Louise L. Chase (Bond; September 2, 1840 – September 19, 1906) was an American social reformer. She was elected president of the Woman's Christian Temperance Union (W.C.T.U.) of Middletown, Rhode Island, and elected president of the Woman's Foreign Missionary Society of the Methodist Episcopal Church in Newport, Rhode Island.[1] [2]
Louise L. Bond was born in Warren, Massachusetts, September 2, 1840. She was a daughter of Samuel Bond (1796-1873) and Mary (Damon) Bond (1803-?). Louise had three siblings, John, Maria, and Samuel.[3]
Soon after her birth, her parents moved to Brimfield, Massachusetts, where she received her education, entering the Hitchcock free high school at the age of 13. Her attendance in that school was interrupted by a temporary residence in Columbia, Connecticut, where she attended a private school. She returned to Brimheld and finished her course at the age of 16.

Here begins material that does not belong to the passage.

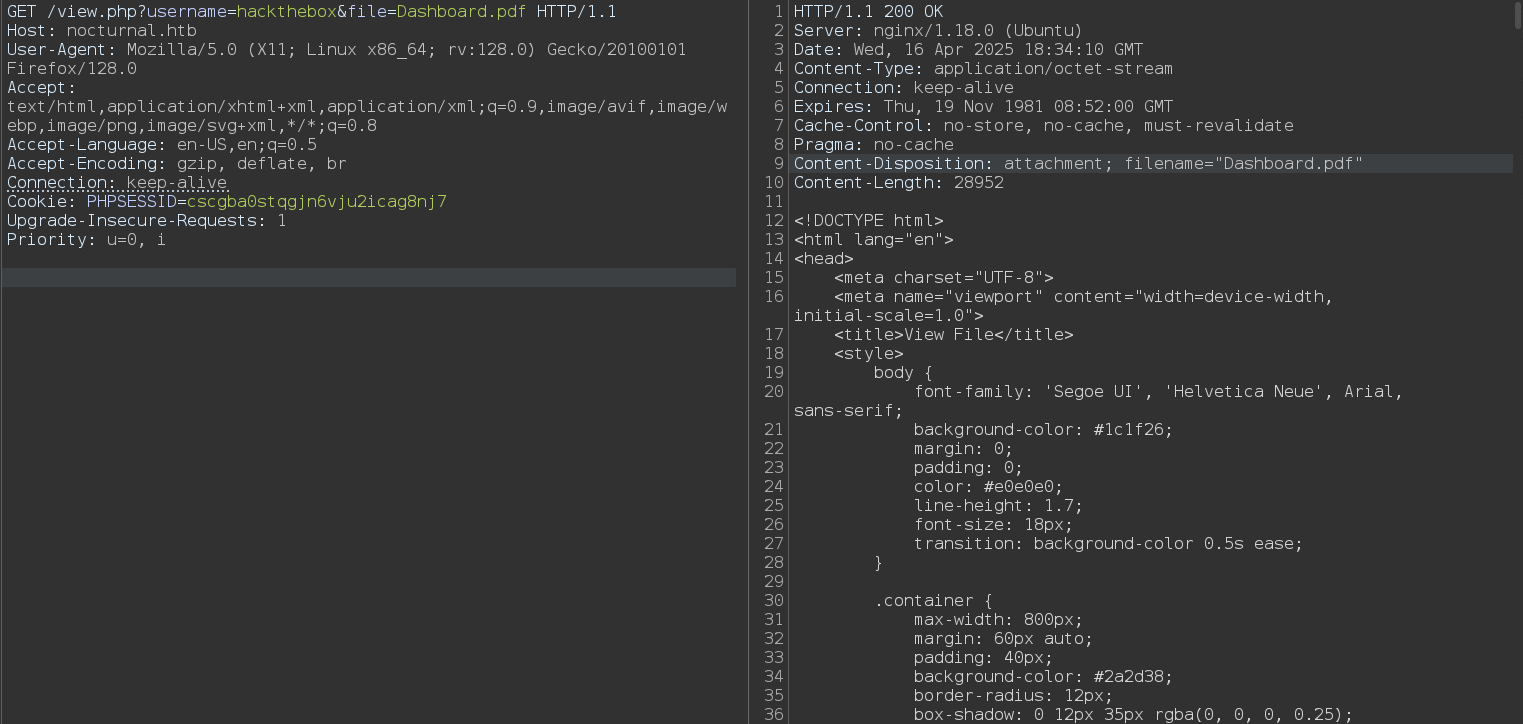
Task: Click the box-shadow rgba declaration line
Action: click(x=1132, y=715)
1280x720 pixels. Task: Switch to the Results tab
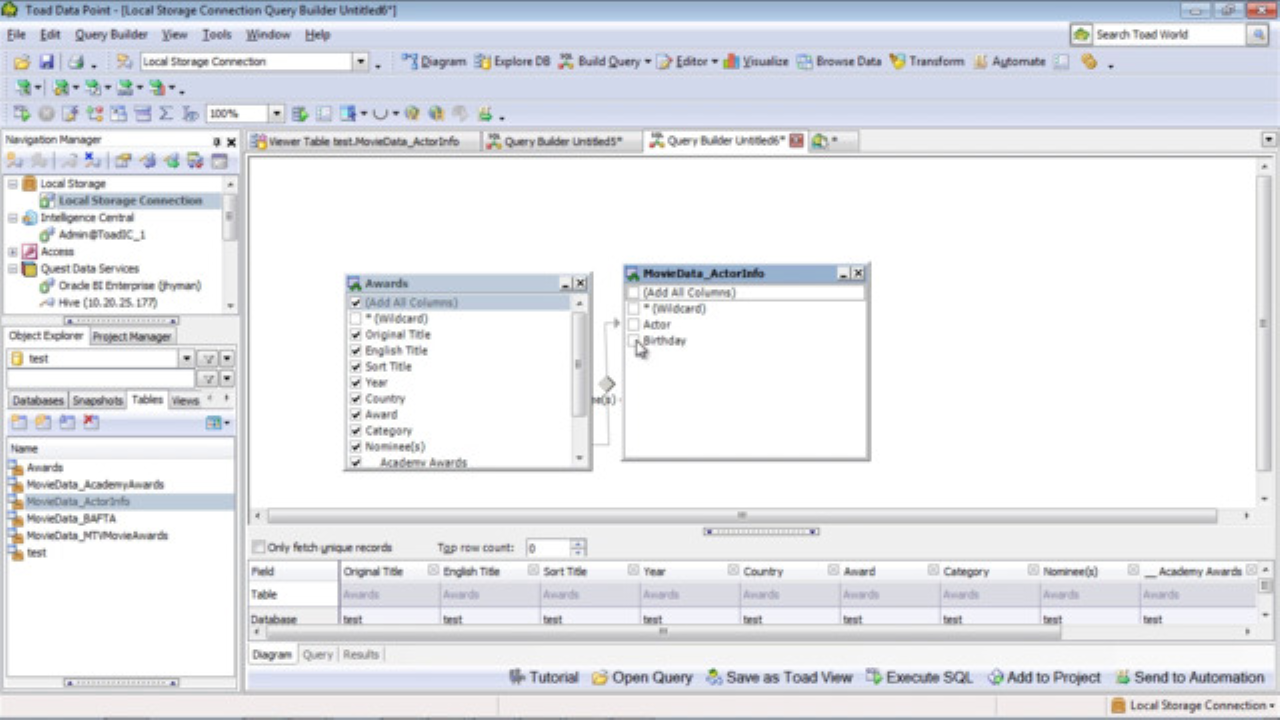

In 1857, she took up her residence in Lebanon, Connecticut, and there married, in 1861, Alfred W. Chase, a native of Bristol, Rhode Island. Mr. and Mrs. Chase soon removed to Brooklyn, Connecticut, and in 1882, to Middletown, Rhode Island, the home of Mr. Chase's family.
The W.C.T.U. of Middletown was organized in 1882 and Chase was elected one of the vice-presidents.[4] In 1885, she was elected president of the W.C.T.U. of Middletown, and in that way became prominent in the work. She was elected State vice-president of the W.C.T.U., and at about the same time, State superintendent of the department of Sabbath observance. In 1886, she represented the State in the National Convention in Minneapolis, Minnesota. She was elected, in 1891, State superintendent of scientific temperance instruction in schools.[5]
Chase was affiliated with the New England branch of the Woman's Foreign Missionary Society of the Methodist Episcopal Church.[6] Shortly before her death, she was elected president of that organization in Newport, Rhode Island. Louise L. Chase died in Newport, September 19, 1906.